# Set task:
Could you lay out all the lines below as a numbered list, skipping any blank lines and leaving the pictures out?

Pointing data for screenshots
--------------------------------------------------

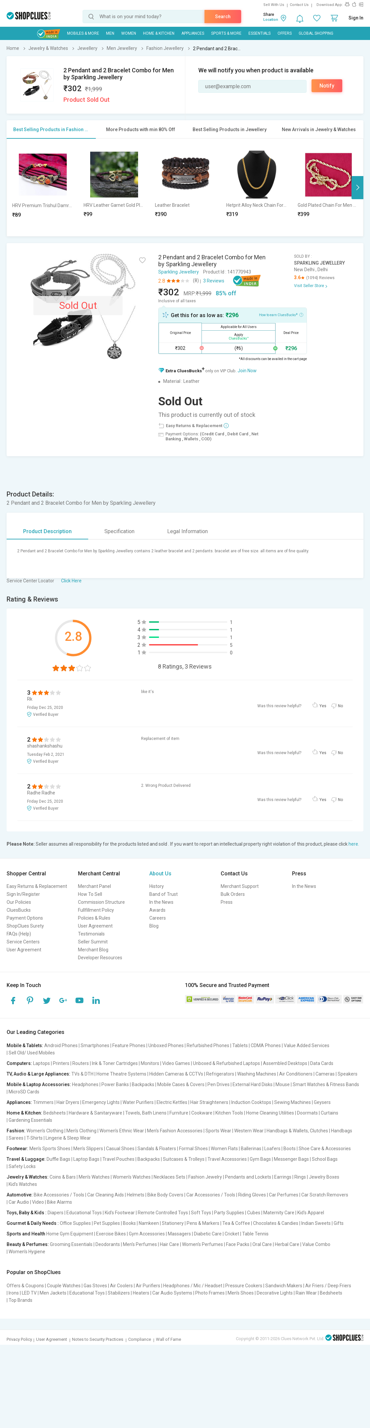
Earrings (282, 1177)
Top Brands (20, 1300)
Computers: (19, 1063)
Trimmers (43, 1102)
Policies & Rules (94, 918)
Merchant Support (240, 886)
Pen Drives (218, 1084)
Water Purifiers (138, 1102)
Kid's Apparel (310, 1212)
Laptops (41, 1063)
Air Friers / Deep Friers (328, 1285)
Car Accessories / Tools (210, 1194)
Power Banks (115, 1084)
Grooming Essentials (71, 1244)
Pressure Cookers (243, 1285)
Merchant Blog (93, 949)
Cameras (325, 1074)
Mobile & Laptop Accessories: (39, 1084)
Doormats (307, 1113)
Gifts (339, 1223)
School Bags (325, 1159)
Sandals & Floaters (156, 1148)
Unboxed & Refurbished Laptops (226, 1063)
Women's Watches (132, 1177)
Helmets (135, 1194)
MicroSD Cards (24, 1091)
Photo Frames (210, 1293)
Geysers (322, 1102)
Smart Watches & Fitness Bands (326, 1084)
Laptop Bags (86, 1159)
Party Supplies (229, 1212)
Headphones (85, 1084)
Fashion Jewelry (205, 1177)
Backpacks (143, 1084)
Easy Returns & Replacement (37, 886)
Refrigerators (220, 1074)
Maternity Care (278, 1212)
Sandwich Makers (283, 1285)
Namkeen (149, 1223)
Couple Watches (64, 1285)
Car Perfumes (283, 1194)
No (340, 706)
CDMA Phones (266, 1045)
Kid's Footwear (120, 1212)
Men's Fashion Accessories (175, 1130)
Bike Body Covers (165, 1194)
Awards (157, 910)
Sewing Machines (292, 1102)
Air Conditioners (296, 1074)
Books (129, 1223)
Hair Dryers (67, 1102)
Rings (300, 1177)
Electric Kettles (172, 1102)
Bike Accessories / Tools (59, 1194)
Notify (326, 86)
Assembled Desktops (285, 1063)
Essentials (259, 33)
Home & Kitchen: (24, 1113)
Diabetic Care (208, 1233)
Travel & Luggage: (26, 1159)
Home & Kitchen (158, 33)
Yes (322, 706)
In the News (161, 902)
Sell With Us (273, 5)
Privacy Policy (19, 1339)
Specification (119, 531)
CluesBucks (19, 910)
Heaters (141, 1293)
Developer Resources (100, 957)
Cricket (232, 1233)
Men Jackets (53, 1293)
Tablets (240, 1045)
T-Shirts (34, 1138)
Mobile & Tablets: (25, 1045)
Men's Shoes (241, 1293)
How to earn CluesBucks (281, 314)
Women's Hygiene (27, 1251)
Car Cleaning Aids (105, 1194)
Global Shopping (316, 33)
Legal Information (187, 531)
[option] (42, 187)
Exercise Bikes (111, 1233)
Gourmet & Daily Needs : (33, 1223)
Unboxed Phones (166, 1045)
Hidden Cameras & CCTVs (176, 1074)
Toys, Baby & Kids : (27, 1212)
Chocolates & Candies (275, 1223)
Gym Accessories (147, 1233)
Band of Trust (163, 894)
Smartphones (95, 1045)
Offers (285, 33)
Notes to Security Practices (97, 1339)
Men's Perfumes (140, 1244)
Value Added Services (306, 1045)
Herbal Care (287, 1244)
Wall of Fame (168, 1339)
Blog (154, 926)
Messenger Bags (291, 1159)
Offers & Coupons (25, 1285)
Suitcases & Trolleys (183, 1159)
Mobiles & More (83, 33)
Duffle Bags (58, 1159)
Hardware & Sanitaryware (95, 1113)
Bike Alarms (59, 1202)
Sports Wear (218, 1130)
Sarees (16, 1138)
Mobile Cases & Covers (180, 1084)
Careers (157, 918)
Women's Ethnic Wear (121, 1130)
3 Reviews (213, 280)
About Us (160, 873)
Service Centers (23, 941)
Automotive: (20, 1194)
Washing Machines (256, 1074)
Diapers (55, 1212)
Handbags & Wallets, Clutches (297, 1130)
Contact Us (299, 5)
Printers (61, 1063)
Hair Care (169, 1244)
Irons (14, 1293)
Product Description (47, 531)
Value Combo (316, 1244)
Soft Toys (201, 1212)
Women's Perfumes (202, 1244)
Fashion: (16, 1130)
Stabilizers (119, 1293)
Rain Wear (306, 1293)
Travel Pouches (118, 1159)
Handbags (341, 1130)
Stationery (173, 1223)
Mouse (283, 1084)
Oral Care (262, 1244)
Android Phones (61, 1045)
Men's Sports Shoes (49, 1148)
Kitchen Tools (229, 1113)
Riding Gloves (252, 1194)
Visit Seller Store (309, 285)
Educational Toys (84, 1212)
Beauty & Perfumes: (28, 1244)
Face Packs (237, 1244)
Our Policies (19, 902)
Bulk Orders (233, 894)
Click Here (71, 580)
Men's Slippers (88, 1148)
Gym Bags (260, 1159)
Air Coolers (121, 1285)
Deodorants (107, 1244)
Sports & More (226, 33)
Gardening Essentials (30, 1120)
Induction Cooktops (251, 1102)
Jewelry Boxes (324, 1177)
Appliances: (19, 1102)
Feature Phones (128, 1045)
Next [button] (357, 187)
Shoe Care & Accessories (325, 1148)
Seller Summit (93, 941)
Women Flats (224, 1148)
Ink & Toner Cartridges (115, 1063)
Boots (289, 1148)
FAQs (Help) (19, 933)
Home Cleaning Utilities (270, 1113)
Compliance (139, 1339)
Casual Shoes (120, 1148)
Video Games (176, 1063)
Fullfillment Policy (96, 910)
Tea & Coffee (236, 1223)
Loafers (272, 1148)
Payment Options (25, 918)
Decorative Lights (275, 1293)
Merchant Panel (94, 886)
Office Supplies (75, 1223)
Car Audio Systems (172, 1293)
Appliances (192, 33)
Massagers (179, 1233)
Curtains (329, 1113)
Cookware (201, 1113)
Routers (80, 1063)
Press (227, 902)
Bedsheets (54, 1113)
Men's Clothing (81, 1130)
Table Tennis (255, 1233)
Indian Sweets (316, 1223)
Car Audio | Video (26, 1202)
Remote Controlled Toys (163, 1212)
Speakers (347, 1074)
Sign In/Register (23, 894)
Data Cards (321, 1063)
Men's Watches (94, 1177)
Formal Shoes (193, 1148)
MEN (110, 33)
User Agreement (24, 949)
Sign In (356, 17)
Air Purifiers (148, 1285)
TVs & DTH (82, 1074)
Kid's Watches (23, 1184)
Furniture (178, 1113)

--------------------------------------------------

# Answer to this problem:
1. Earrings (282, 1177)
2. Top Brands (20, 1300)
3. Computers: (19, 1063)
4. Trimmers (43, 1102)
5. Policies & Rules (94, 918)
6. Merchant Support (240, 886)
7. Pen Drives (218, 1084)
8. Water Purifiers (138, 1102)
9. Kid's Apparel (310, 1212)
10. Laptops (41, 1063)
11. Air Friers / Deep Friers (328, 1285)
12. Car Accessories / Tools (210, 1194)
13. Power Banks (115, 1084)
14. Grooming Essentials (71, 1244)
15. Pressure Cookers (243, 1285)
16. Merchant Blog (93, 949)
17. Cameras (325, 1074)
18. Mobile & Laptop Accessories: (39, 1084)
19. Doormats (307, 1113)
20. Gifts (339, 1223)
21. School Bags (325, 1159)
22. Sandals & Floaters (156, 1148)
23. Unboxed & Refurbished Laptops (226, 1063)
24. Women's Watches (132, 1177)
25. Helmets (135, 1194)
26. MicroSD Cards (24, 1091)
27. Photo Frames (210, 1293)
28. Geysers (322, 1102)
29. Smart Watches & Fitness Bands (326, 1084)
30. Laptop Bags (86, 1159)
31. Party Supplies (229, 1212)
32. Headphones (85, 1084)
33. Fashion Jewelry (205, 1177)
34. Backpacks (143, 1084)
35. Easy Returns & Replacement (37, 886)
36. Refrigerators (220, 1074)
37. Maternity Care (278, 1212)
38. Sandwich Makers (283, 1285)
39. Namkeen (149, 1223)
40. Couple Watches (64, 1285)
41. Car Perfumes (283, 1194)
42. No (340, 706)
43. CDMA Phones (266, 1045)
44. Kid's Footwear (120, 1212)
45. Men's Fashion Accessories (175, 1130)
46. Bike Body Covers (165, 1194)
47. Awards (157, 910)
48. Sewing Machines (292, 1102)
49. Air Conditioners (296, 1074)
50. Books (129, 1223)
51. Hair Dryers (67, 1102)
52. Rings (300, 1177)
53. Electric Kettles (172, 1102)
54. Bike Accessories / Tools (59, 1194)
55. Notify (326, 86)
56. Assembled Desktops (285, 1063)
57. Essentials (259, 33)
58. Home & Kitchen: (24, 1113)
59. Diabetic Care (208, 1233)
60. Travel & Luggage: (26, 1159)
61. Home & Kitchen (158, 33)
62. Yes (322, 706)
63. In the News (161, 902)
64. Sell With Us (273, 5)
65. Privacy Policy (19, 1339)
66. Specification (119, 531)
67. CluesBucks (19, 910)
68. Heaters (141, 1293)
69. Developer Resources (100, 957)
70. Cricket (232, 1233)
71. Men Jackets (53, 1293)
72. Tablets (240, 1045)
73. T-Shirts (34, 1138)
74. Mobile & Tablets: (25, 1045)
75. Men's Shoes (241, 1293)
76. How to earn CluesBucks (281, 314)
77. Women's Hygiene (27, 1251)
78. Car Cleaning Aids (105, 1194)
79. Global Shopping (316, 33)
80. Legal Information (187, 531)
81. [option] (42, 187)
82. Exercise Bikes (111, 1233)
83. Gourmet & Daily Needs : (33, 1223)
84. Unboxed Phones (166, 1045)
85. Hidden Cameras & CCTVs (176, 1074)
86. Toys, Baby & Kids : (27, 1212)
87. Chocolates & Candies (275, 1223)
88. Gym Accessories (147, 1233)
89. Band of Trust (163, 894)
90. Smartphones (95, 1045)
91. Offers (285, 33)
92. Notes to Security Practices (97, 1339)
93. Men's Perfumes (140, 1244)
94. Value Added Services (306, 1045)
95. Herbal Care (287, 1244)
96. Wall of Fame (168, 1339)
97. Blog (154, 926)
98. Messenger Bags (291, 1159)
99. Offers & Coupons (25, 1285)
100. Suitcases & Trolleys (183, 1159)
101. Mobiles & More (83, 33)
102. Duffle Bags (58, 1159)
103. Hardware & Sanitaryware (95, 1113)
104. Bike Alarms (59, 1202)
105. Sports Wear (218, 1130)
106. Sarees (16, 1138)
107. Mobile Cases & Covers (180, 1084)
108. Careers (157, 918)
109. Women's Ethnic Wear (121, 1130)
110. 3 Reviews (213, 280)
111. About Us (160, 873)
112. Service Centers (23, 941)
113. Automotive: (20, 1194)
114. Washing Machines (256, 1074)
115. Diapers (55, 1212)
116. Handbags & Wallets, Clutches (297, 1130)
117. Contact Us (299, 5)
118. Printers (61, 1063)
119. Hair Care (169, 1244)
120. Irons (14, 1293)
121. Product Description (47, 531)
122. Value Combo (316, 1244)
123. Soft Toys (201, 1212)
124. Women's Perfumes (202, 1244)
125. Fashion: (16, 1130)
126. Stabilizers (119, 1293)
127. Rain Wear (306, 1293)
128. Travel Pouches (118, 1159)
129. Handbags (341, 1130)
130. Stationery (173, 1223)
131. Mouse (283, 1084)
132. Oral Care (262, 1244)
133. Android Phones (61, 1045)
134. Men's Sports Shoes (49, 1148)
135. Kitchen Tools (229, 1113)
136. Riding Gloves (252, 1194)
137. Visit Seller Store (309, 285)
138. Educational Toys (84, 1212)
139. Beauty & Perfumes: (28, 1244)
140. Face Packs (237, 1244)
141. Our Policies (19, 902)
142. Bulk Orders (233, 894)
143. Click Here (71, 580)
144. Men's Slippers (88, 1148)
145. Gym Bags (260, 1159)
146. Air Coolers (121, 1285)
147. Deodorants (107, 1244)
148. Sports & More (226, 33)
149. Gardening Essentials (30, 1120)
150. Induction Cooktops (251, 1102)
151. Jewelry Boxes (324, 1177)
152. Appliances: (19, 1102)
153. Feature Phones (128, 1045)
154. Next [button] (357, 187)
155. Shoe Care & Accessories (325, 1148)
156. Seller Summit (93, 941)
157. Women Flats (224, 1148)
158. Ink & Toner Cartridges (115, 1063)
159. Boots (289, 1148)
160. FAQs (Help) (19, 933)
161. Home Cleaning Utilities (270, 1113)
162. Compliance (139, 1339)
163. Casual Shoes (120, 1148)
164. Video Games (176, 1063)
165. Fullfillment Policy (96, 910)
166. Tea & Coffee (236, 1223)
167. Loafers (272, 1148)
168. Payment Options (25, 918)
169. Decorative Lights (275, 1293)
170. Merchant Panel (94, 886)
171. Office Supplies (75, 1223)
172. Car Audio Systems (172, 1293)
173. Appliances (192, 33)
174. Massagers (179, 1233)
175. Curtains (329, 1113)
176. Cookware (201, 1113)
177. Routers (80, 1063)
178. Press (227, 902)
179. Bedsheets (54, 1113)
180. Men's Clothing (81, 1130)
181. Table Tennis (255, 1233)
182. Indian Sweets (316, 1223)
183. Car Audio | Video (26, 1202)
184. Remote Controlled Toys (163, 1212)
185. Speakers (347, 1074)
186. Sign In/Register (23, 894)
187. Data Cards (321, 1063)
188. Men's Watches (94, 1177)
189. Formal Shoes (193, 1148)
190. MEN (110, 33)
191. User Agreement (24, 949)
192. Sign In (356, 17)
193. Air Purifiers (148, 1285)
194. TVs & DTH (82, 1074)
195. Kid's Watches (23, 1184)
196. Furniture (178, 1113)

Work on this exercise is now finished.